Os judeus que ainda viviam na sua terra (não os deportados, portanto), ficaram alarmados com a aproximação de Holofernes. Mas, mesmo assim, prepararam-se para o combate. Mas, entretanto, Holofernes foi avisado que os judeus estavam prontos para resistir. E ouviu também dizer que eles, com a ajuda de Deus, tinham conseguido escapar do Egipto. Mas os conselheiros do general não fizeram caso disso: «Quem é que disse que os judeus podem resistir ao rei Nabucodonosor e ao seu exército»? O próprio Holofernes dizia: «Eles que confiem lá no seu Deus. Nós vamos mostrar-lhes que não há outro deus para além de Nabucodonosor».

 

Então, Holofernes mandou cercar a cidade mais fortificada dos judeus, que nesse tempo era Betúlia. A cidade de Betúlia ocupava uma posição estratégica importante. Então os homens de Holofernes, avisados do facto, limitaram-se a cortar a água aos judeus. Assim, eles, depois de algum tempo, viram-se de tal maneira necessitados que começaram a revoltar-se contra os seus próprios chefes, que se recusavam a render-se aos assírios.

 

Dá-se o caso que havia em Betúlia uma viúva muito bela e rica. Todos a estimavam, porque tinha muito temor a Deus e não havia ninguém que falasse mal dela. Pois bem. Tendo ela chegado ao conhecimento de que o chefe dos judeus tinha decidido finalmente entregar-se aos inimigos, achou que devida intervir. Essa viúva chamava-se Judite. Mandou então chamar os chefes e disse-lhes mais ou menos isto: «Mas como é possível? Não se pode dar um exemplo desses aos nossos filhos. Então ides permitir que lhes aconteça o que aconteceu aos nossos antepassados que foram levados para o cativeiro e agora não podem prestar culto ao nosso Deus? Pois bem, se estais resolvidos a fazer isso, ao menos esperai mais três dias. Eu tenho uma ideia. Prometei-me então que, enquanto eu não regressar, não fareis nada»!

 

Judite lavou-se, tirou as suas vestes de luto de viúva, ungiu-se com um perfume precioso e pôs um diadema. Vestiu-se com os seus vestidos de gala, pôs braceletes, colar, brincos, anéis e todos os seus enfeites. Toda esta «toilette» provinha não de uma má paixão, mas da sua virtude. A seguir, mandou a sua criada buscar uns bons litros de vinho, um frasco de óleo, grãos torrados, figos secos, pão e queijo. E partiu em direcção ao acampamento do inimigo...

....

▶ **O que fazer**:
1) Devolve, sem qualquer alteração, tudo desde "Judite lavou-se, tirou" até "acampamento do inimigo..." no excerto sobre Judite e Holofernes.
2) Escreve a parte seguinte da narrativa sobre Judite e Holofernes, começando depois da última frase do excerto.
O material abaixo provém de outra fonte.

▶ **Dados registados**:
....

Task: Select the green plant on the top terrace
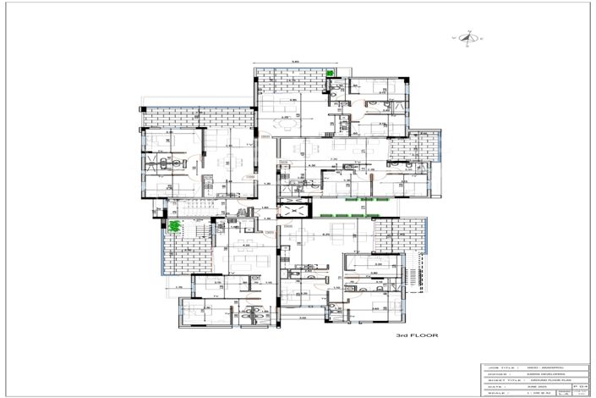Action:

....

▶ **Respostas**:
1)
Judite lavou-se, tirou as suas vestes de luto de viúva, ungiu-se com um perfume precioso e pôs um diadema. Vestiu-se com os seus vestidos de gala, pôs braceletes, colar, brincos, anéis e todos os seus enfeites. Toda esta «toilette» provinha não de uma má paixão, mas da sua virtude. A seguir, mandou a sua criada buscar uns bons litros de vinho, um frasco de óleo, grãos torrados, figos secos, pão e queijo. E partiu em direcção ao acampamento do inimigo...

2)
Ao chegar à porta de saída da cidade, ficaram todos admirados, mas ninguém lhe perguntou onde é que ia. Só o rei Ozias lhe disse: «Que o Deus dos nossos pais te dê força para que sejas a glória de Jerusalém e o teu nome seja contado entre o número dos santos e dos justos». Ao raiar do dia, eis que foi ao encontro dela uma patrulha de assírios que a deteve e quis saber para onde ia. Ela respondeu: «Sou judia e fugi deles, porque sei que eles vão cair nas vossas mãos. Por isso, pensei comigo: “vou apresentar-me ao príncipe Holofernes para lhe revelar os segredos dos judeus e para lhe indicar uma forma de conquistar a cidade sem perder um só dos seus homens”».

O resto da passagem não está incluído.